A questo punto , sempre per mantenere l’omeostasi, l’organismo inizierà a trattenere i liquidi necessari per ottenere il ripristino pressorio.
Ma qui spesso iniziano ad insorgere i primi problemi: con il caldo la nostra sudorazione aumenta moltissimo rispetto all’inverno e quindi la quantità dei liquidi che perdiamo in una giornata è notevole; con questo il problema raddoppia perché non solo i vasi diventano più capienti ma perdiamo più liquidi.
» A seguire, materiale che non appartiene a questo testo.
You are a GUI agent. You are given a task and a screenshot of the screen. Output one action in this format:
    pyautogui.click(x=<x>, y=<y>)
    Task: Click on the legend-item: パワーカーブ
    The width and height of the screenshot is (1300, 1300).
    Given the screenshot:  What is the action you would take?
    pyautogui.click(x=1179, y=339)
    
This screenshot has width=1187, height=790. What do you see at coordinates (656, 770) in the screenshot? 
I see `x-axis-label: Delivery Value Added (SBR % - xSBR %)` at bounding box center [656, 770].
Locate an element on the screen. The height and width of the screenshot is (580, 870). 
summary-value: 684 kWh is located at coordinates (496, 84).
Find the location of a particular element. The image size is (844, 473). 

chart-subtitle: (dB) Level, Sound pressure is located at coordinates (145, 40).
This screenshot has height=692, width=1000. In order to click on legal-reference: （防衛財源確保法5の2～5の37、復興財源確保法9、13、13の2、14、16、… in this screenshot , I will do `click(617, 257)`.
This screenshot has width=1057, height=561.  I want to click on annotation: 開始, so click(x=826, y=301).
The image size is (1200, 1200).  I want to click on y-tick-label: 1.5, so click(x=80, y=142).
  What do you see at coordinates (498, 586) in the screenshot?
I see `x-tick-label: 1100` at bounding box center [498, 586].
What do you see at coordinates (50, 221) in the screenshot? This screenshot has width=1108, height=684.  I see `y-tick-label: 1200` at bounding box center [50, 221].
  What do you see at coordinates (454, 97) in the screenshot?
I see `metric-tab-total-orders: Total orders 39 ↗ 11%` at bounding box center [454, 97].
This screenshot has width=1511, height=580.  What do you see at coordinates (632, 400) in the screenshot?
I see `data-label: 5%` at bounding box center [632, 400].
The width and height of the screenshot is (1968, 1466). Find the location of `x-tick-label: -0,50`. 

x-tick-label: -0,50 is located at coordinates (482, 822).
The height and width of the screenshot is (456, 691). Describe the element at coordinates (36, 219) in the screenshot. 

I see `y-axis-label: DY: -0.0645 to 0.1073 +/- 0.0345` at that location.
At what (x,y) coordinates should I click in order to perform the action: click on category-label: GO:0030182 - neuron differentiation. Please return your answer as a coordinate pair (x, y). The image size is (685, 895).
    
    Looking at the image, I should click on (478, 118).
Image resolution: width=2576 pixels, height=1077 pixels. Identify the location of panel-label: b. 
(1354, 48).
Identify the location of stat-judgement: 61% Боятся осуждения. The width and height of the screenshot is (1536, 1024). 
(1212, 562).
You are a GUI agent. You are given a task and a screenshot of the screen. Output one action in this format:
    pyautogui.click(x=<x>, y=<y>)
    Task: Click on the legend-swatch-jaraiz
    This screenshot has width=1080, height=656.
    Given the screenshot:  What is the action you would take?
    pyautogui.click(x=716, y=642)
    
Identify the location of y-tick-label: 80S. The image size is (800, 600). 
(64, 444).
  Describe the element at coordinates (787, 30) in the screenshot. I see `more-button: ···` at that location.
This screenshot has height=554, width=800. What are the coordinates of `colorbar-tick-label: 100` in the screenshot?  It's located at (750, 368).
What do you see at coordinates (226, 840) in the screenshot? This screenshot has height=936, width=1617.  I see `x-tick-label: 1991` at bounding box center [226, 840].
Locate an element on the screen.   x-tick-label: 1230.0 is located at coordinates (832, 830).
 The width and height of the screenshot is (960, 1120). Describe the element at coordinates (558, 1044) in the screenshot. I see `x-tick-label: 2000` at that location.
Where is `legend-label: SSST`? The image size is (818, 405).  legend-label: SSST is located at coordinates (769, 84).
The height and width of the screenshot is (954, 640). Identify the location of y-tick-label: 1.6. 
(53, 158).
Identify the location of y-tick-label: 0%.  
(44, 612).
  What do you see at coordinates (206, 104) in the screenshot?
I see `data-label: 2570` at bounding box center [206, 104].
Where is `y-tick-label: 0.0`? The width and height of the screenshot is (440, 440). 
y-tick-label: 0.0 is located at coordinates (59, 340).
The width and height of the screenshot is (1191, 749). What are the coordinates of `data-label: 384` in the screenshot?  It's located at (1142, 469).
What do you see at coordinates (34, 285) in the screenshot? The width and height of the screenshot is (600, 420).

In questo caso il corpo , andando ad agire sulla percezione della sete, ci spinge a bere di più ma questo spesso non basta e allora l’organismo attua la strategia della ritenzione idrica.
Dal momento che nella situazione appena vista l’organismo registra il pericolo della disidratazione, inizia a trattenere e stoccare più liquidi possibili in modo di garantirsi la “ sopravvivenza”.
In questa situazione si verifica spesso che le persone si vedano più grasse, si sentano più pesanti e che la bilancia segni un piccolo aumento di peso; da qui spesso accade che si ricorra senza motivo a drenanti di ogni genere per cercare di contrastare questo fenomeno .
Accade così il paradosso che mentre il nostro organismo attua tutte le strategie per avere una corretta idratazione ed una corretta pressione sanguigna noi disperatamente assumiamo sostanze che cercano di forzare il nostro sistema inducendolo a drenare quei liquidi che con molto lavoro sta cercando di trattenere.
Fare questo può portare il nostro metabolismo in una situazione di stress non favorevole e può interferire con il complesso sistema ormonale che regola tutto questo.
Il nostro corpo è una macchina perfetta di cui spesso ignoriamo il funzionamento e le capacità; prima di fare una scelta per la nostra salute è bene informarsi e capire come funzioniamo.
Gli integratori ed i fito-estratti con capacità drenanti sono ottimi prodotti e molto utili in situazioni di conclamata necessità ma prima di assumerli è buona norma accertare la natura della ritenzione idrica che si vuole trattare.